YOUR GOAL ▸ Would you return, word for word, the lines of the data below from the line with "Given: Click red" through the line with "402x297 pixels.", and no others?

DATASET RECORDS ▸

########################################

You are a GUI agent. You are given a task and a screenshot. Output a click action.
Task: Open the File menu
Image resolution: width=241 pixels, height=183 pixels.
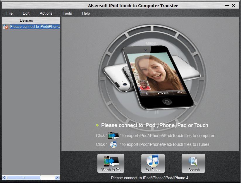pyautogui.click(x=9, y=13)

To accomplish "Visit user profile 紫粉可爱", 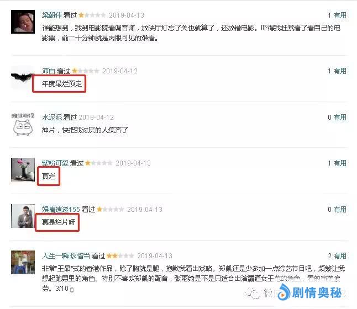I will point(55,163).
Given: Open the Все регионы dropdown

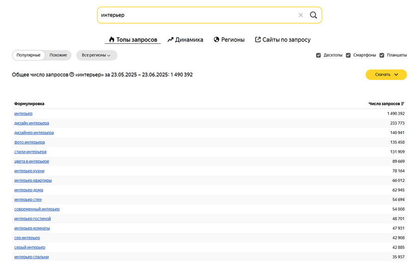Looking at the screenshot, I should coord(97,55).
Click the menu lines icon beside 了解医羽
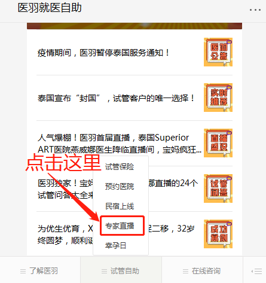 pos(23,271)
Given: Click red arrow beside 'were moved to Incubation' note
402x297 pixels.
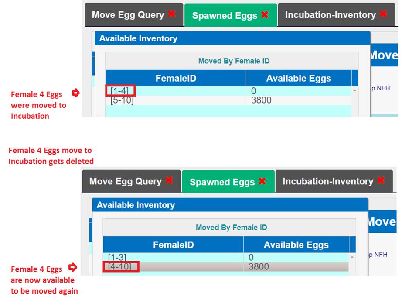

########################################

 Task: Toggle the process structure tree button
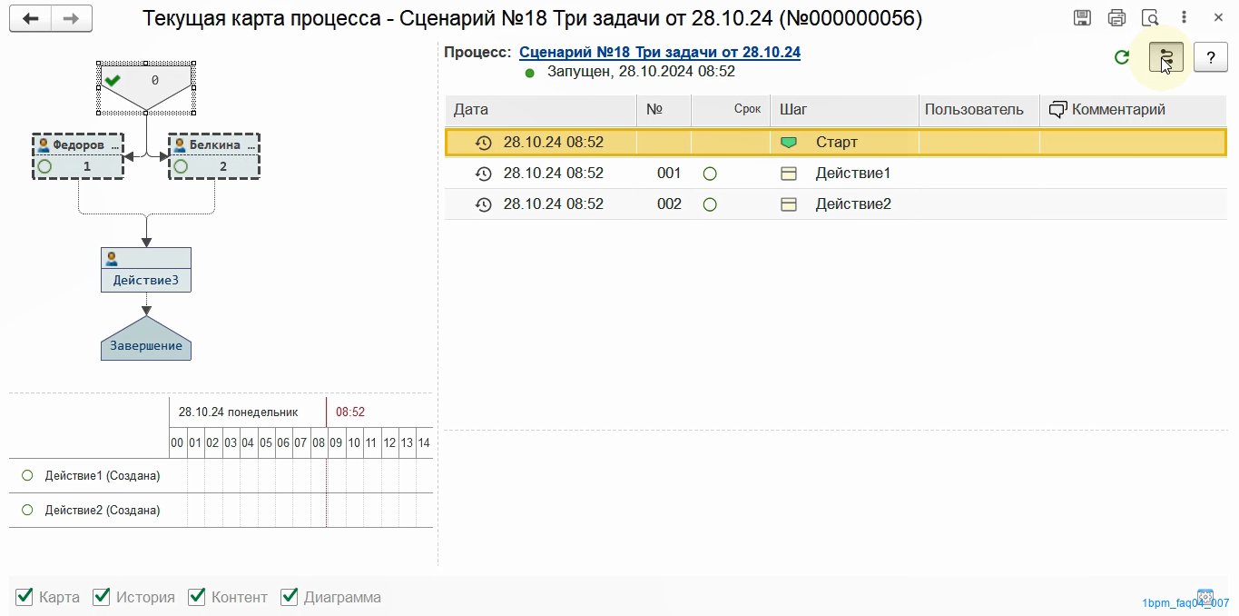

########################################

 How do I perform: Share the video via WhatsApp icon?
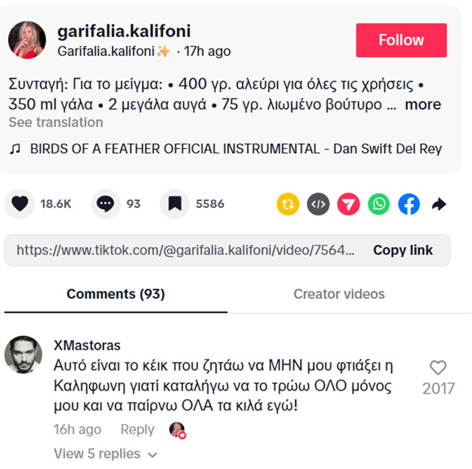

########################################

OUTPUT FOR THIS TASK ▸
Given: Click red arrow beside 'were moved to Incubation' note
402x297 pixels.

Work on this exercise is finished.